Nie popisali się też Joshua Dufek i Lorenzo Fluxa. Obaj walczyli o ostatnie pozycje pierwszej dziesiątki, a na 4 minuty przed końcem spotkali się bezpośrednio w zakręcie nr 1, ulubionym punkcie do wyprzedzania. Fluxa wciskał się po zewnętrznej, Dufek starał się trzymać wewnętrzną linię. Efekt? Kolizja i smętne miny pokonanych.
Przewaga Stenshorne’a topnieje
Andrea Kimi Antonelli zyskuje kolejne punkty względem lidera klasyfikacji generalnej. Norweg ma ich 154, Włoch – dzięki dzisiejszemu zwycięstwu – już 152. Trzeci Tim Tramnitz traci do niego już 33 oczka, a Kas Haverkort – 54. Tuż za nim melduje się Rafael Camara. Brazylijczyk ma 93 punkty i zajmuje 5. miejsce.

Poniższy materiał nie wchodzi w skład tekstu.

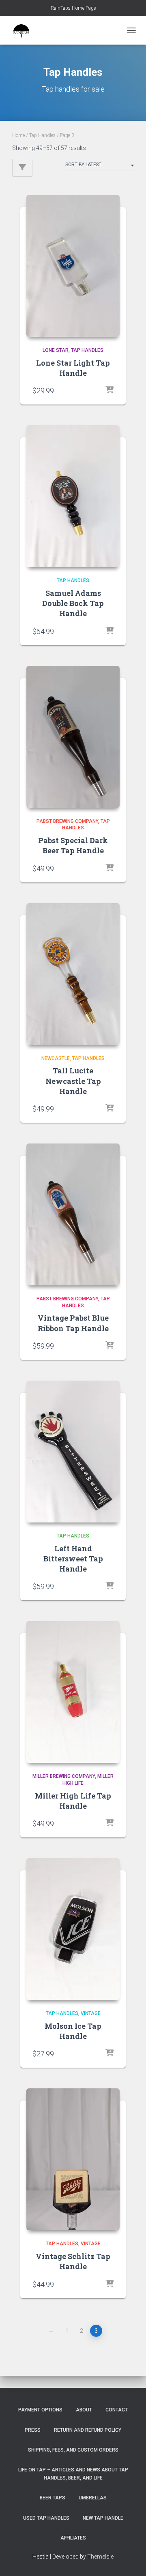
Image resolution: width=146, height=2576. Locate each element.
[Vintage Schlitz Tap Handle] (73, 2159)
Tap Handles (42, 135)
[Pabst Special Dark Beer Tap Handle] (73, 737)
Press (33, 2430)
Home (18, 135)
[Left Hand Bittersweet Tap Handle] (73, 1451)
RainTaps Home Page (73, 8)
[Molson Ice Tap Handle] (73, 1929)
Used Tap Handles (46, 2518)
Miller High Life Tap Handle (73, 1801)
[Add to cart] (109, 390)
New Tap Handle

Wśród konstruktorów sytuacja też zaczyna obracać się na korzyść Premy. Włosi zaliczyli kolejny fantastyczny weekend i tracą już tylko 11 punktów do R-ace GP. Francuzi wyjeżdżają z Italii z dorobkiem 283 oczek, Prema ma ich 272. Trzeci Van Amersfoort Racing nie liczy się w grze o puchar zespołów – ma ledwie 150 punktów.
Wizyta na Paul Ricard
Za nami dokładnie połowa tegorocznej rywalizacji – przed kierowcami jeszcze tylko 5 weekendów (a zatem 10 wyścigów), aby powalczyć o najwyższe laury. Wszystkie z nich, wyjąwszy rundę na Zandvoort, odbędą się na torach słynnych z wysokich prędkości maksymalnych: Monzy, Red Bull Ringu, Hockenheimringu, Paul Ricard.
To właśnie na ostatni z tych obiektów stawka zawita w pierwszej kolejności. Do Francji zespoły przyjadą już 22 lipca. Zwycięzców z poprzedniego roku, podobnie jak w przypadku Spa-Francorchamps, próżno szukać. Paul Aron oraz Gabriele Mini zasilają stawkę Formuły 3, gdzie po 6 z 9 rund plasują się na 3. i 4. pozycji, z identycznym dorobkiem punktowym.